Afterwards, I had a marriage preparation class for two men who are getting married next month. Not to each other, mind you, but their fiances are in different countries. One of them travelled to Iraq last month to find a bride; the other man's family arranged (on this third attempt) for a bride for him. Though I was skeptical of having pre-Cana classes without the whole couple, these men took it very seriously and participated very well. They did their homework.

I then went to say Mass out in the parish since Friday is the weekend. We treat Friday Masses as Sundays. I just learned that Ascension Thursday is celebrated in Amman.

We did a baptism in Mass. It worked out very well all and was beautiful. The little girl fell asleep right after the pouring of water and the anointing.

However, I scolded the godparents. I have previously met with them to give instruction and most Filipinos say, "yes, Father" to every question. They have an unusual custom of having umpteen or 43 godparents, but I tell them I only want one each. If everyone is responsible, no one is responsible. So, I select one from each gender, that is, male and female. After giving instruction to them, not a single Godparent came up to receive communion. I immediately went down to them and told them I was disappointed in the example they were setting for the young child. And of course, they responded, "yes, Father."

So, then I had lunch with the Arabic-speaking priest. He was asked just last night to say Mass for the Migrant Worker's Day, but the Filipino hosts had nothing prepared for him. He was perplexed by their lack of organization. Their response, "Yes, Father, bring whatever you need." Oi!

I was very pleased that this priest wants to partake of the music education series that I am offering as part of the parish. He wants deacons trained to chant and he wants his choir to understand music fundamentals.

I attended the Migrant Worker's Day activities and I was delighted to see so many people having a great time. They were watching a talent shop put on by the leaders of the group. Some of the skits truly represented more of the Philippine culture. (More on that sometime later.)

I went to the apartment where the choir meets for lunch to say goodbye to a long-time parishioner. She has been in Amman for 12 years. I could not get in the door though. I shouted and blew my whistle, but there was so much noise in the apartment that they could not hear me.

I returned to my office, collected a box of sweets that I delivered to some neighbors. They are the parents of the young man who is getting married in Iraq in three weeks. They speak no English, I no Arabic, but they heard me singing on the street with my barber. We sang a Syrian love-of-country song over the weekend and he remembered it. So, I went upstairs to visit this family and we sang more songs. It was a very pleasant time. When I left the apartment, the barber began to sing with me again. Passersby smiled, turned to listen to us, and were entertained. I think I am gaining a reputation. I can't talk, but music makes people laugh.

Then I came home to reduce my email queue. I'm returning to the States for a brief visit in mid-July so I'm beginning to make some arrangements. Just an average day.

6 comments:

  1. It may be just an average day for you but you make it sound very exciting to some of us.
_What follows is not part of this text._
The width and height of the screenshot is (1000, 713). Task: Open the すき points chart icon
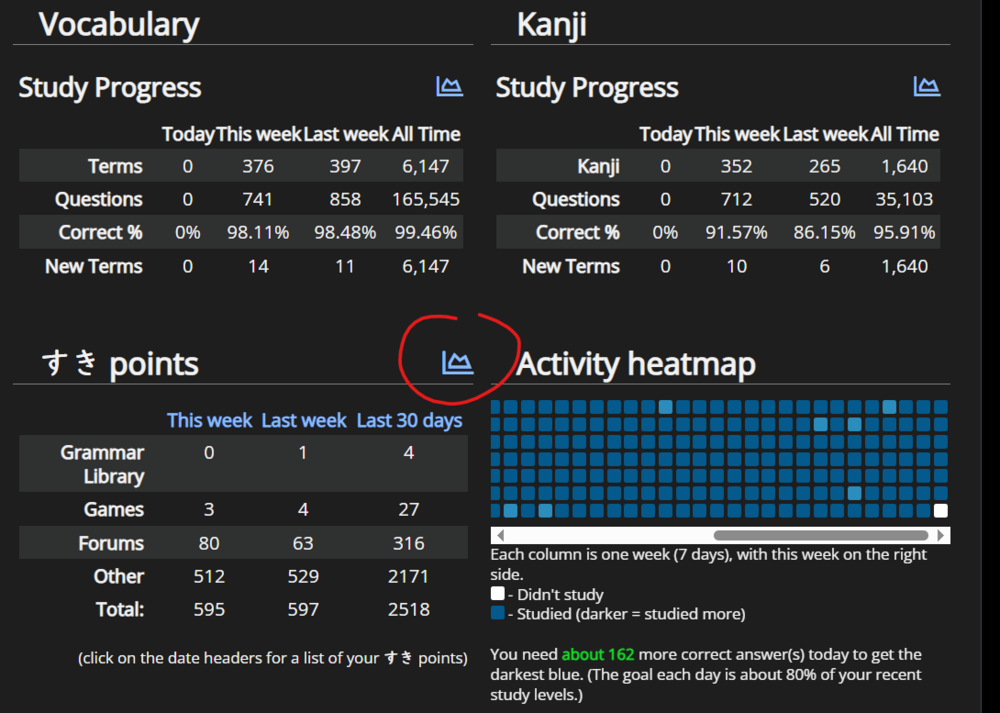tap(457, 362)
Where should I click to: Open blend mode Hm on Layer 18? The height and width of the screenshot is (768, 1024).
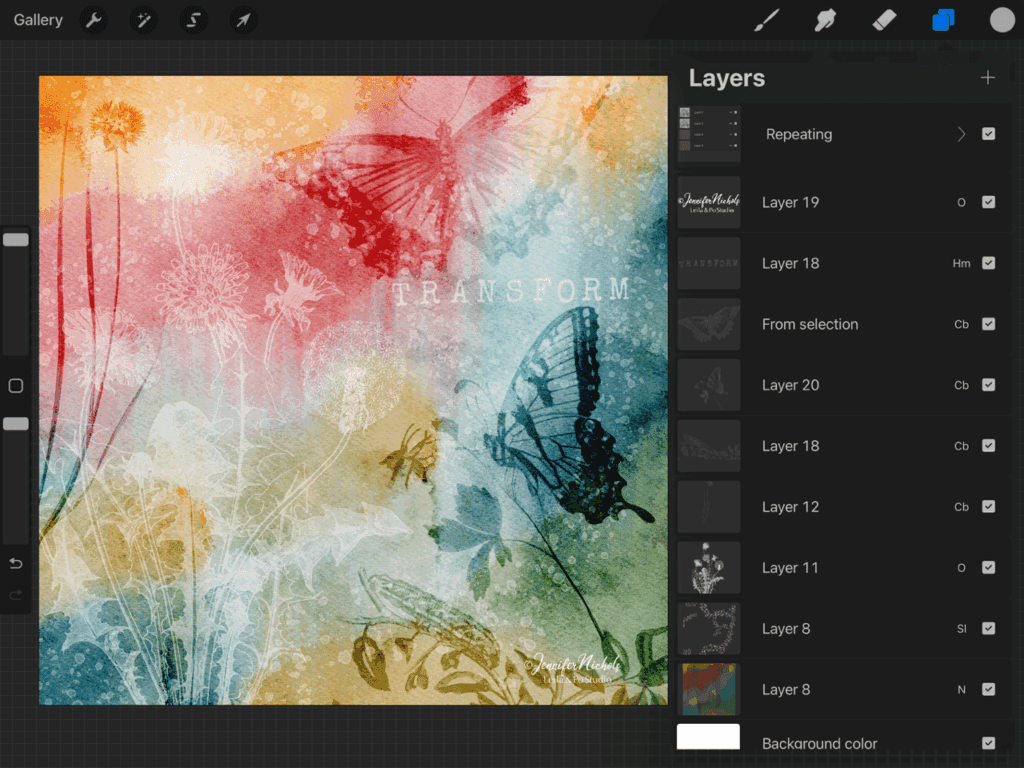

You may not know the language but you are a great communicator. God bless.

    ReplyDelete
  2. What a lovely, happy post!
    The singing priest with the great smile. This sounds wonderful.
    Thank you for bringing songs and joy in my day :-)

    ReplyDelete
    Replies
    1. Thanks, Claire. Off to Mass then chorus rehearsal.

      Delete
  3. Would love to read more about your experiences with Filipino parishioners. The many godparents didn't surprise me.
    Singing is just the best experience, isn't it.

    ReplyDelete
    Replies
    1. I will discreetly do that, Roselli. I want to be sensitive to their confidentiality issues, but I'm sure I can find a way.